▶ _STUDY TEXT_

------------------------------------------------------------------------

So you’re planning on building something beautiful and then burning it? Great – but before you design and plan with a mind to burn your piece, consider carefully whether burning is important to the meaning of your piece. Just because the piece is going to AfrikaBurn doesn’t mean you have to send your artwork up in a ball of flames. We love art that burns beautifully – but we also really love art that has a life beyond Tankwa Town.
Not everything can or should burn. For example, if the piece can be re-purposed and re-erected in another location where it will bring joy or beauty to another community, that’s a clear case for not burning it. Another case would be if the materials you used to build the piece could be donated to a community in need and re-purposed for building materials. In the case of artworks built using plastics or other materials that give off toxic fumes, there’s a clear case to definitely not burn. When you register your project, these are things that our Art Committee and the Pyro Team will consider in assessing your request to burn your piece based on your motivation and design.
Building a sculpture, and building a sculpture to burn are two very different things. If you’re intending to build a sculpture that burns remember that effectively you are building a fire that looks like a sculpture. This means that burning it is an integral part of the design of your artwork.

------------------------------------------------------------------------

▶ _INPUT DATA_

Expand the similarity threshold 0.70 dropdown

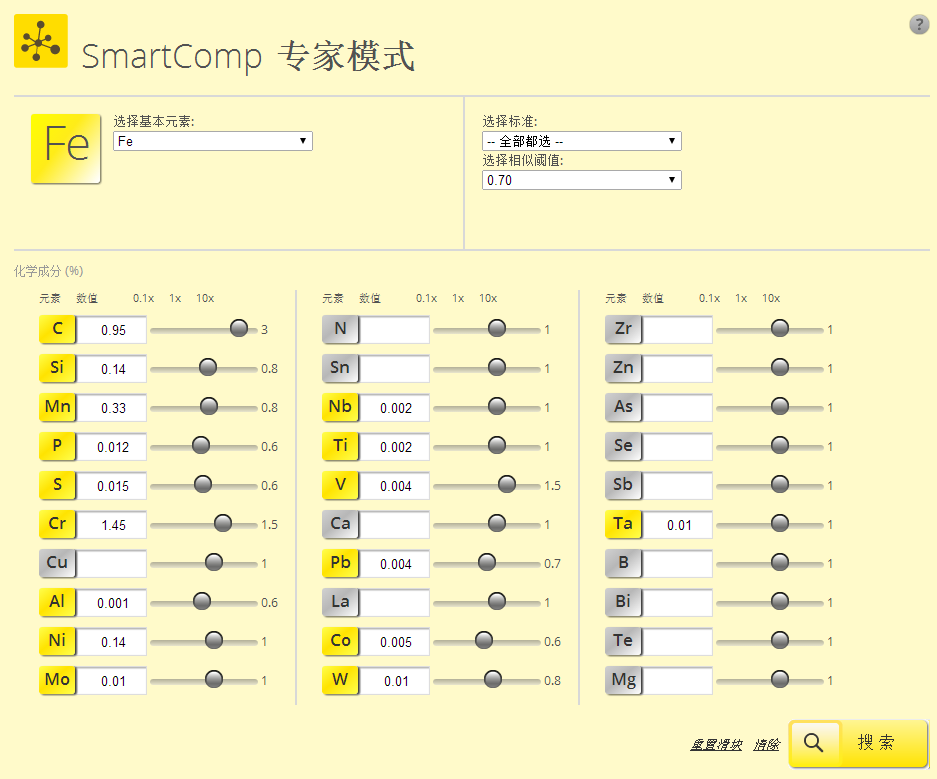point(581,181)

------------------------------------------------------------------------

▶ _EXERCISE OBJECTIVE_
From the passage on burning artwork at AfrikaBurn, extract the portion between "Not everything can" and "motivation and design.", inclusive. You can disregard the listing above.

▶ _SOLUTION FOR THIS PROBLEM_
Not everything can or should burn. For example, if the piece can be re-purposed and re-erected in another location where it will bring joy or beauty to another community, that’s a clear case for not burning it. Another case would be if the materials you used to build the piece could be donated to a community in need and re-purposed for building materials. In the case of artworks built using plastics or other materials that give off toxic fumes, there’s a clear case to definitely not burn. When you register your project, these are things that our Art Committee and the Pyro Team will consider in assessing your request to burn your piece based on your motivation and design.